Over the last four years, James Knight has drawn on the grammar of genre to revitalise contemporary surrealism. Cosmic Horror may be the most realised of this project to date.

A pamphet-length collection of damaged memories and waking nightmares, the narrator finds language becoming as alien as their body. This writing is as unsettling as it is inventive.

198 x 129 mm / 42 pages with colour images / ISBN: 978-1-7391580-1-9

Praise for Cosmic Horror:

A primordial futurism in which no where or when survives beyond its utterance, James Knight’s poetry disembodies itself in the bodily convulsion between animal and digital: impossible and visceral, this ‘wounded cinema’ of language is the ‘nothing poem’ that contains it all.

Invoking the universe between dog and wolf in a surrealist howl of dazzling and violent transformation – a sci-fi anti-hymn to the empty everything – Cosmic Horror is a deeply powerful and startling intervention in/of contemporarySurrealism. Unashamedly out-of-time so as to be the timelessly looping simultaneity of any time, these exquisite splinters become clouds of granular living that catch in the throat until the correct word for breathing chokes.

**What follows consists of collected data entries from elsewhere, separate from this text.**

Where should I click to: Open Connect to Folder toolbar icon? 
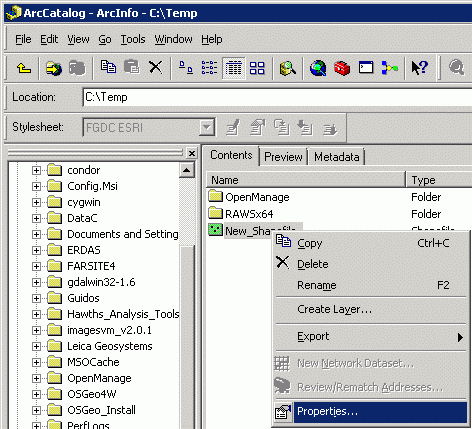(54, 68)
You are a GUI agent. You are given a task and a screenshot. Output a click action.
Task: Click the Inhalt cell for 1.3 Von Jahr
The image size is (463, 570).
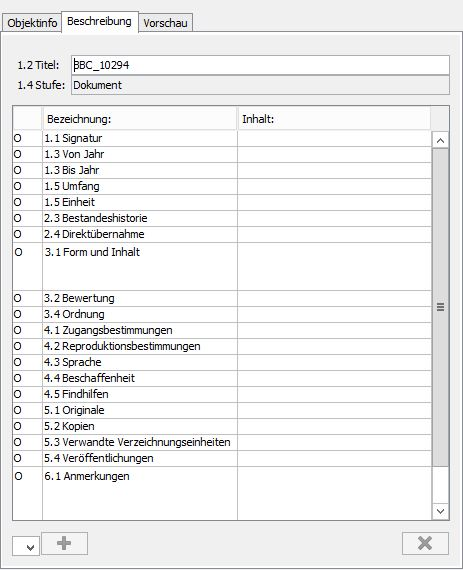[x=334, y=154]
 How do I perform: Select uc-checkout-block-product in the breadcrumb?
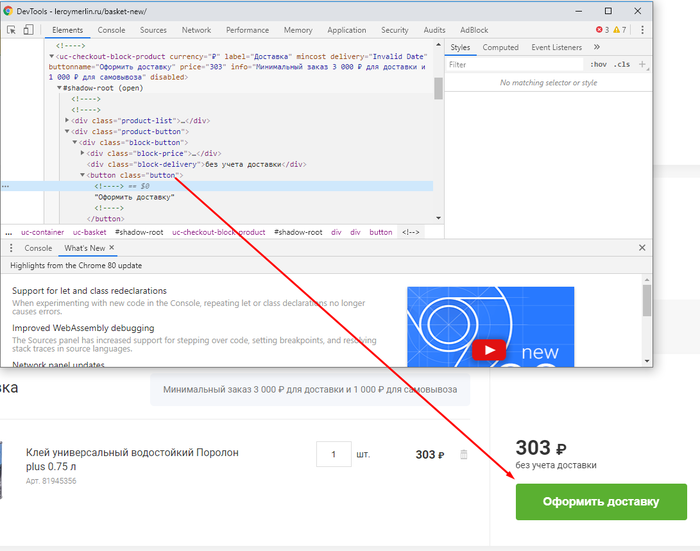click(218, 232)
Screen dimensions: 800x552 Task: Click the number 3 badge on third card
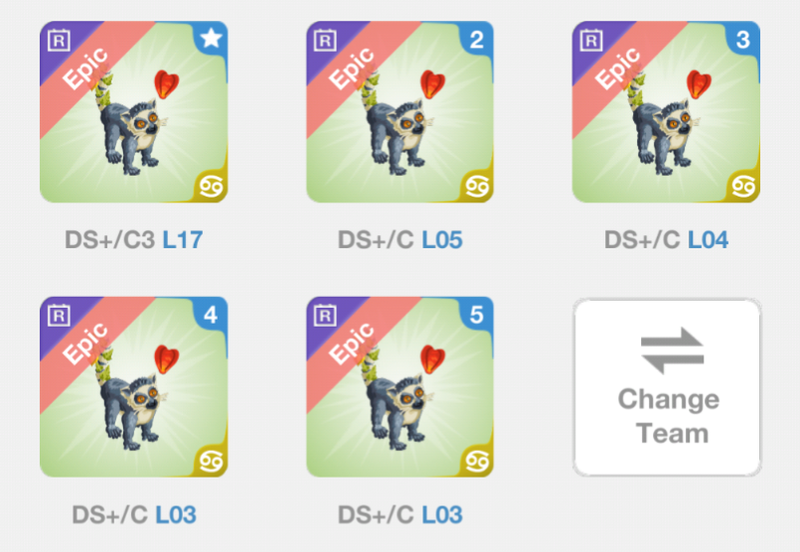point(743,39)
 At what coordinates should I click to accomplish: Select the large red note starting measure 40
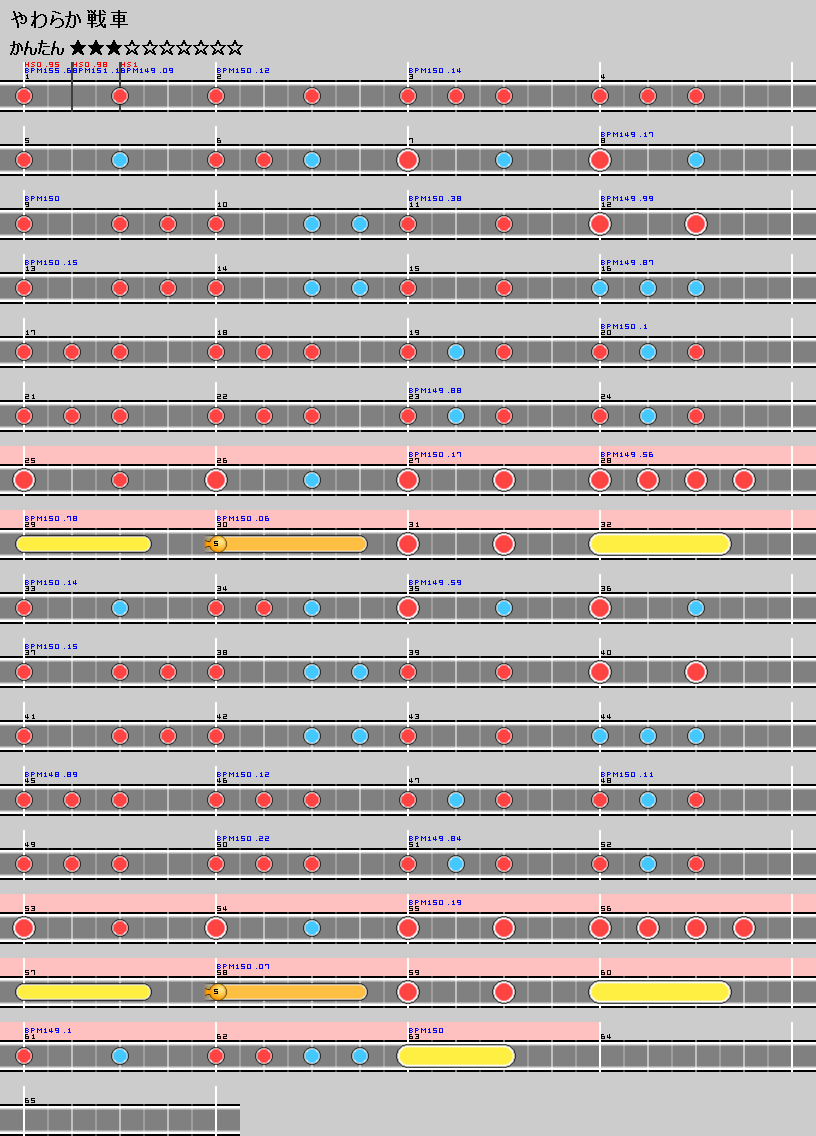pos(600,672)
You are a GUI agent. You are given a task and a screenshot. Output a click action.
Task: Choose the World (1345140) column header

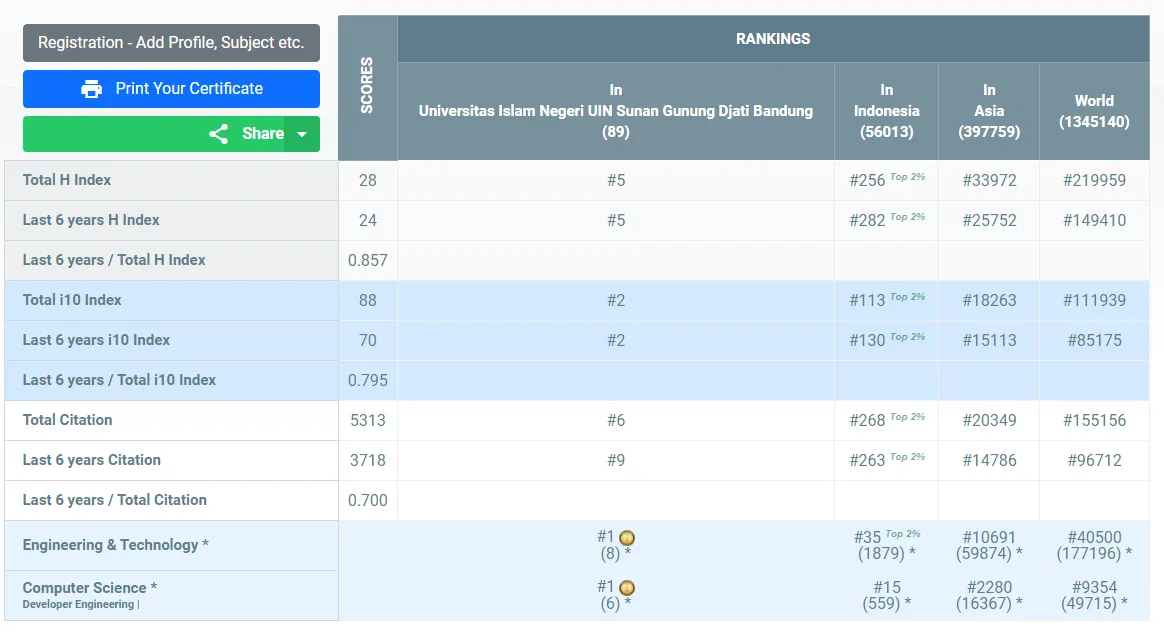coord(1094,111)
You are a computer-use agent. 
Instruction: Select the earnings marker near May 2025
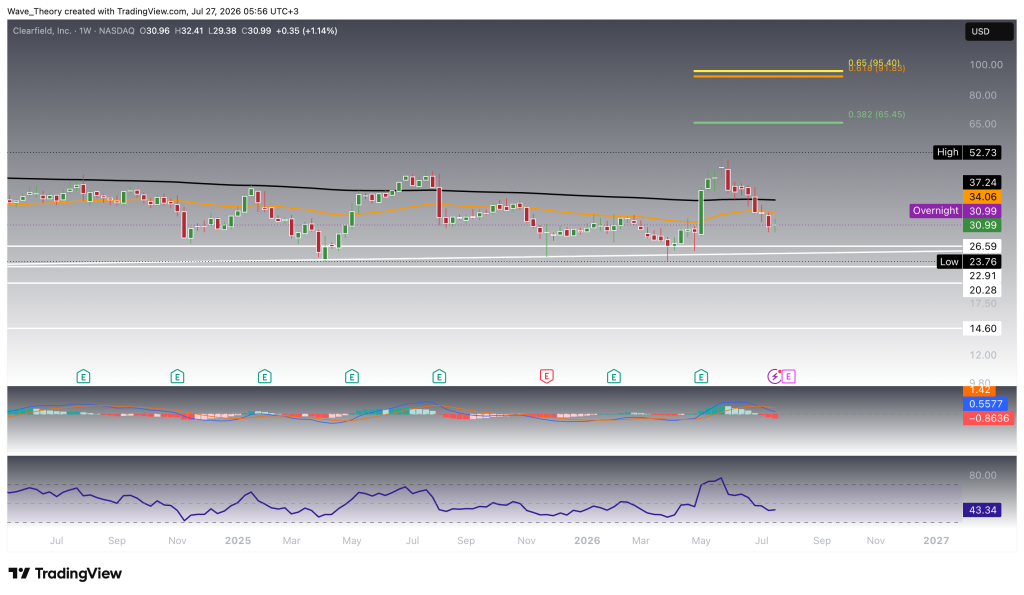[x=352, y=376]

Maybe it exists through the puzzling and successive realities of Alain Robbe-Grillet, splicing the graphic novels of Max Ernst into an alien gothic of scrambled equations and Lovecraftian tentacles; maybe it stirs in the asemic womb, reenvisaging J. G. Ballard’s Atrocity Exhibition as a glitch-art gallery populated by A.I. reinterpretations of Francis Bacon, each Eisenstein scream stewing in the entrails of Artaud’s ghost which is, naturally, now stored in code and freely downloadable in the sounds of gastric static; maybe it never existed, trembling out its rumour in the stories and cardiogramscrawls of Henri Michaux, (dis)located between ‘friend’ and ‘monster’ and asking of you, to screen it as you screen it out – the light that is dark.

Knight is one of the very few modern poets able to hold séance with the frayed nerves of Surrealism and spark them into the digital anxieties of now. I recommend you read this and then go back, as if returning to a game you don’t remember beginning, and read it again. Soon you will be ready to go further back, twitching back the hands of the ‘red clock’, into all of his uniquely troubling publications. Unlike anything else in UK poetry, Knight’s aberrant negotiations and negations of voice will keep evolving – daring us to catch up.